This paper will analyze the current implications of cloud computing on steganography (e.g. Hayati P., et al. 2005) that is based on signal and image processing algorithms. Steganography, which means concealed writing, is the art and science of writing a message in a way that no one except the intended recipient suspects that there is any hidden message at all. The concealed information can be images, text, or any type of binary data. This work will focus on uses of steganography which include the following:
Data Mining vs. Inverse Data Mining
In order to understand the term “inverse data mining”, the better known “data mining” term will be explained.
Data mining, similarly to mineral mining, is the art of extracting objects that are different by some set of properties from their surroundings. In most cases, both in mineral mining and data mining, the valuable material is a very small percentage of the overall volume.
The different properties of the valuable material are exploited to separate them from their environment. For example, iron is separated from surrounding material by either using its magnetic properties or lower melting point (smelting). The genome (Watson J. D. 2003) investigation (Ophir, 2013) is an example of data-mining, where specific sequences, for example ternary tracts, are separated from the whole genome. This operation is very CPU-time consuming and requires the use of supercomputers.
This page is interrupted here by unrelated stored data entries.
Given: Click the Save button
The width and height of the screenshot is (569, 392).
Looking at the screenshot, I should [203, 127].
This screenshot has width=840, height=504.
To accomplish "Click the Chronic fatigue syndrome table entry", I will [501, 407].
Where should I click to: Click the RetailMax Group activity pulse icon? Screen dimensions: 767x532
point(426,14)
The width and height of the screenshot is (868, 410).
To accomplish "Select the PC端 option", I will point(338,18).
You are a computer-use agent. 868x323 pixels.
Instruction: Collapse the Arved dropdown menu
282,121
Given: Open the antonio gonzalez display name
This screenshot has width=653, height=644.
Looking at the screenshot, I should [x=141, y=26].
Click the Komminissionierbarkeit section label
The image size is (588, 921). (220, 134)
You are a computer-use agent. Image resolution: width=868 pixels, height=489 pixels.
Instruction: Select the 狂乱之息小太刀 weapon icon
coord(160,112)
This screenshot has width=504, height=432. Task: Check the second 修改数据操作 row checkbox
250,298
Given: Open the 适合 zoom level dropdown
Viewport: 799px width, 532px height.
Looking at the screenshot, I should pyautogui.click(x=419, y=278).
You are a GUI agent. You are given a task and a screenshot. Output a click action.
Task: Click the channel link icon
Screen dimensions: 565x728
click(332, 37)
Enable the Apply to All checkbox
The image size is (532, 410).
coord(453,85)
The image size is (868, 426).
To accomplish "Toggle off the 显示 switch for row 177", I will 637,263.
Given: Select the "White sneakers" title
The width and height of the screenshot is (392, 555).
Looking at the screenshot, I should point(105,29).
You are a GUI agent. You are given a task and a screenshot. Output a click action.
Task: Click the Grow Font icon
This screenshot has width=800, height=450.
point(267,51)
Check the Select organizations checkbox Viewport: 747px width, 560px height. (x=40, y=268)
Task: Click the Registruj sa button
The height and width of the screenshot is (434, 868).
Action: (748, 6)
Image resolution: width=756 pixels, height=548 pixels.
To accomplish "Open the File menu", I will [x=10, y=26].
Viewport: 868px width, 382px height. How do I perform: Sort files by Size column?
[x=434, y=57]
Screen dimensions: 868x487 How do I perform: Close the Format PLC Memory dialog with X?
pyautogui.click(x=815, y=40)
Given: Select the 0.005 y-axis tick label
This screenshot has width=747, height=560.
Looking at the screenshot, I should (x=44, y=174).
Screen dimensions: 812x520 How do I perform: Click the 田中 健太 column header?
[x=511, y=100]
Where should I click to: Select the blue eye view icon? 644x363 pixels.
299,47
Data mining places, sometimes, even greater challenges than the mineral mining before the potential miner. This statement is expressed in the fact that the data miner doesn’t know what to look for, whereas the mineral miner knows what is he looking for. The data-miner generally looks for something different than the surroundings. This is usually the starting point for most data mining.
Data mining is looking for exceptional data, or conversely, looking for data properties that have common denominators with the whole or part of the investigated data collection. This common denominator will be helpful in further filtering the exceptions.
Statistical tools are generally used for data manipulations to look for deviations. However, a hypothesis should be proposed as to which set of properties should be investigated.
In artificially generated data (unlike the human genome), the complexity of the data-mining is not necessarily lower than naturally generated data. Even modern super-computers can be too slow in resolving a good encryption. We would like to introduce a new term, “inverse data mining” for generating encrypted data. Inverse data mining is generating data, for example messages, in a way that is difficult to decipher. Data mining tries to find common denominators and conversely, inverse data mining tries to hide any common denominators. Steganography encoding, being a sub-domain of the encryption theory, fits the definition of inverse data mining.